Coup de cœur 2011 |
Dans ce livre particulièrement dense et absolument passionnant, 21 auteurs font état de leurs réflexions sur le devenir prévisible, en 2025, de l’Armée de l’Air française dans le cadre européen. Ils posent plus de questions qu’ils n’apportent de réponses, ce qui est bien normal compte tenu du sujet. Je prendrai ces contributions, aussi riches les unes que les autres dans le désordre.
En ce qui concerne la prospective en général : « Gardons nous de préparer la prochaine guerre à la seule lumière des derniers conflits. Mais gardons nous également de ne pas tirer tous les enseignements de ces mêmes conflits », déclarait en 1936 John Slessor qui fut dans les années 1950 chef d’État-major de la RAF.
Que d’évolutions les armées de l’air vont devoir affronter à l’échéance 2025 ?

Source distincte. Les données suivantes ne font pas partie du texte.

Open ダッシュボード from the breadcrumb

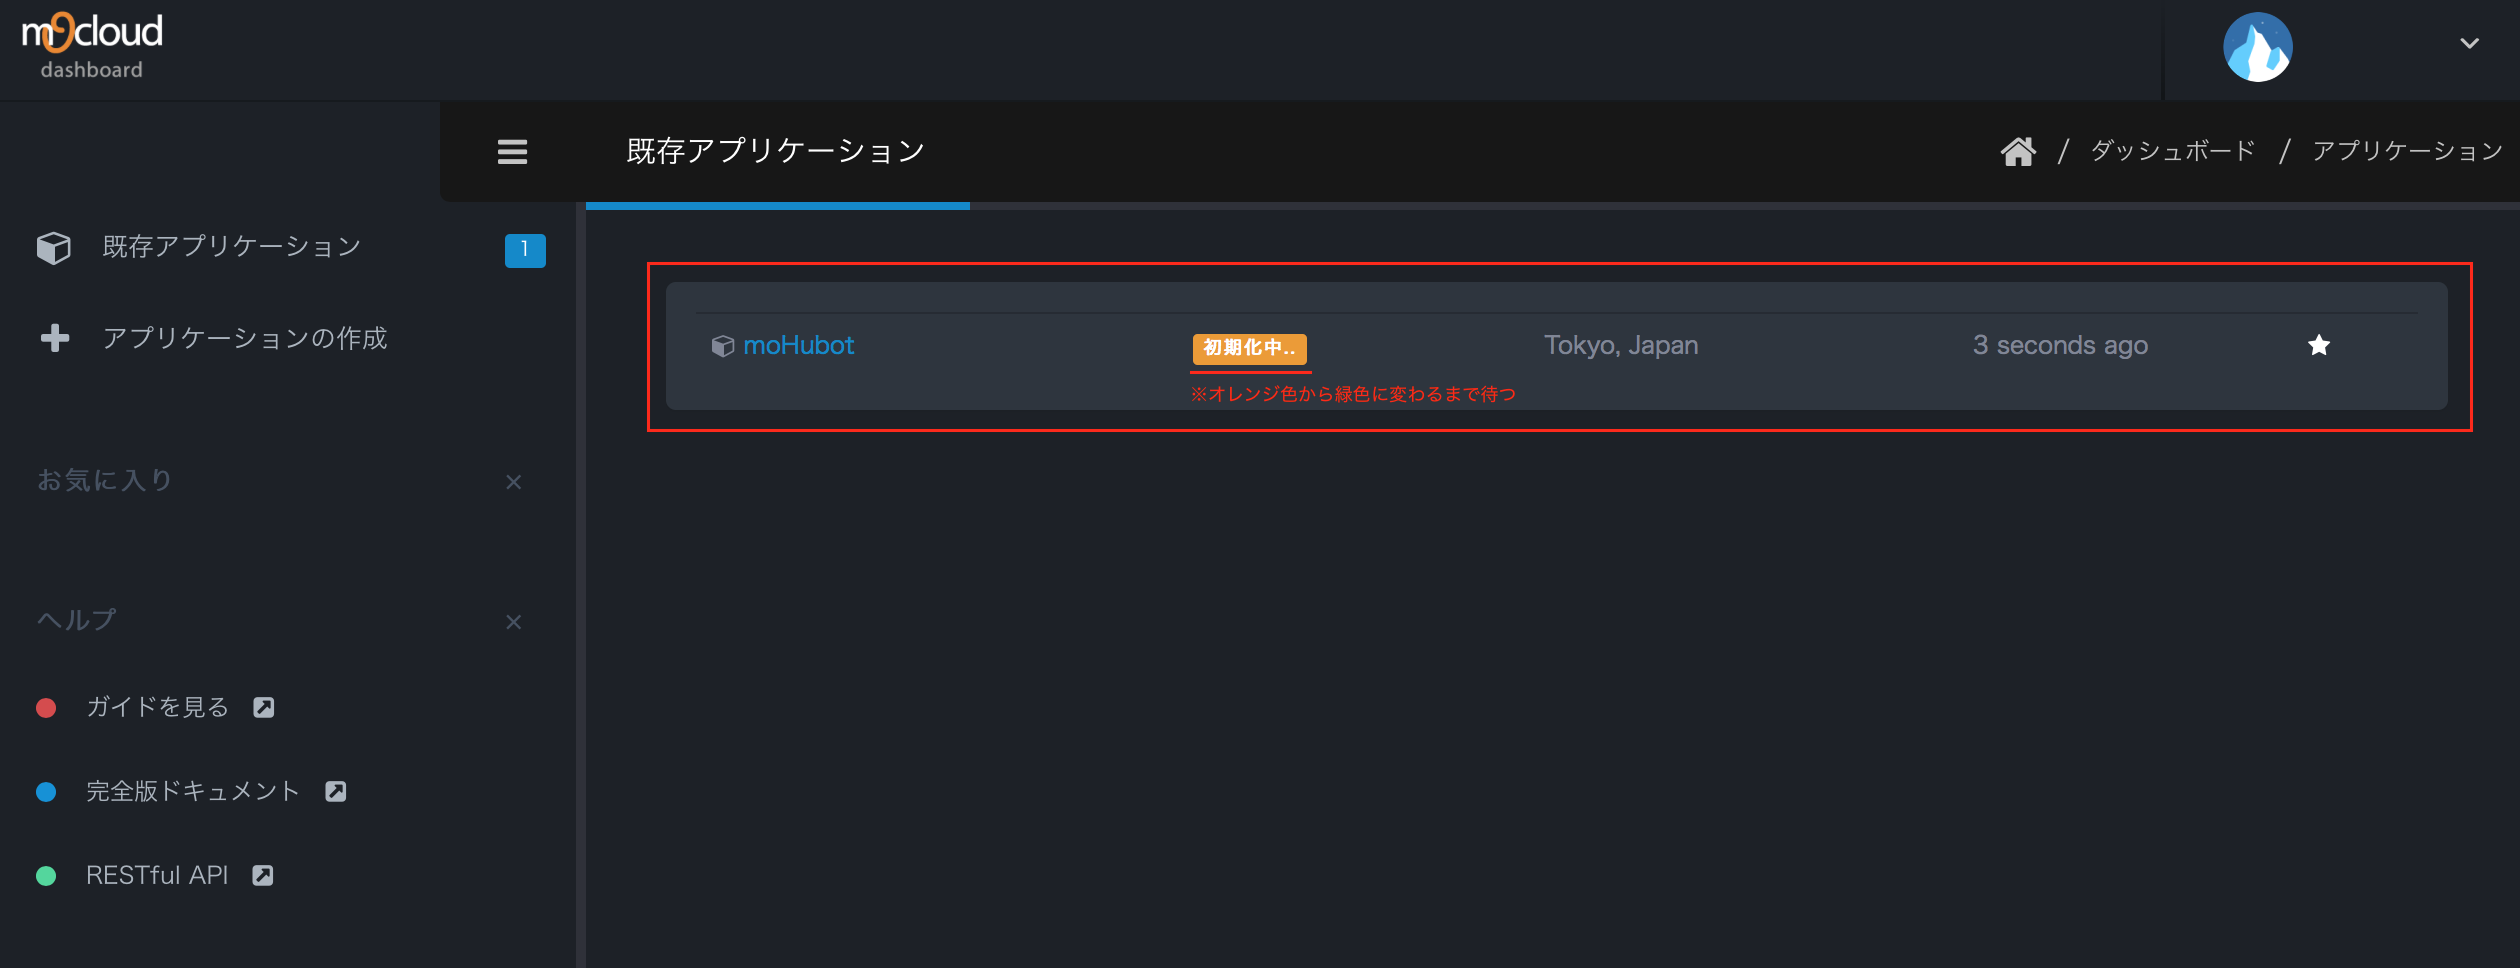click(2171, 150)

La guerre future ne se déroulera plus sur un champ de bataille mais au sein d’un environnement de plus en plus complexe en milieu urbain, montagneux ou de jungle. En 2025, près de 60 % de la population mondiale sera urbanisée, soit dans des immeubles créant des canyons aux accès difficiles, soit dans des bidonvilles inextricables. La composante civile devenant de plus en plus importante, la prévention des dégâts collatéraux imposera que les munitions, téléguidées soient déposées avec la plus grande précision. Notons au passage que ces munitions, le plus souvent non létales, seront dotées d’une adresse IP, qu’elles seront programmées en vol et évolueront dans un cyberespace objet de toutes les convoitises.

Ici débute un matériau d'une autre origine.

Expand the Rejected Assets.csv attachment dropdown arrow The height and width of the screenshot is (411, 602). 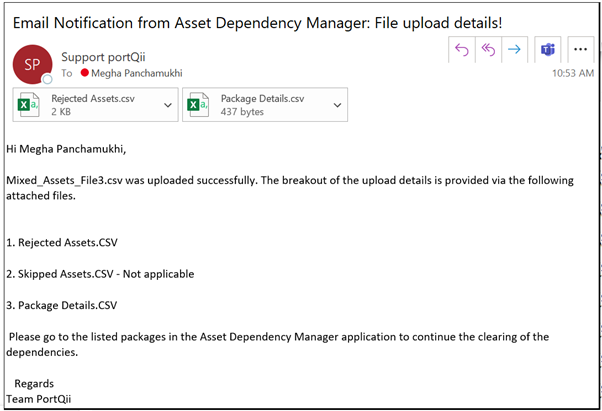tap(166, 104)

L’avion de la 5e ou de la 6e génération, qui mettra plus de 20 ans à être développé, sera optionnellement piloté. À furtivité variable, il sera doté d’une motorisation à divers cycles. Il embarquera des équipements et de munitions très divers et pourra être porteur de missiles. Quand aux drones, ou engins à pilotage déporté, sauront-ils reconnaître le bon du méchant, voire le bien du mal ?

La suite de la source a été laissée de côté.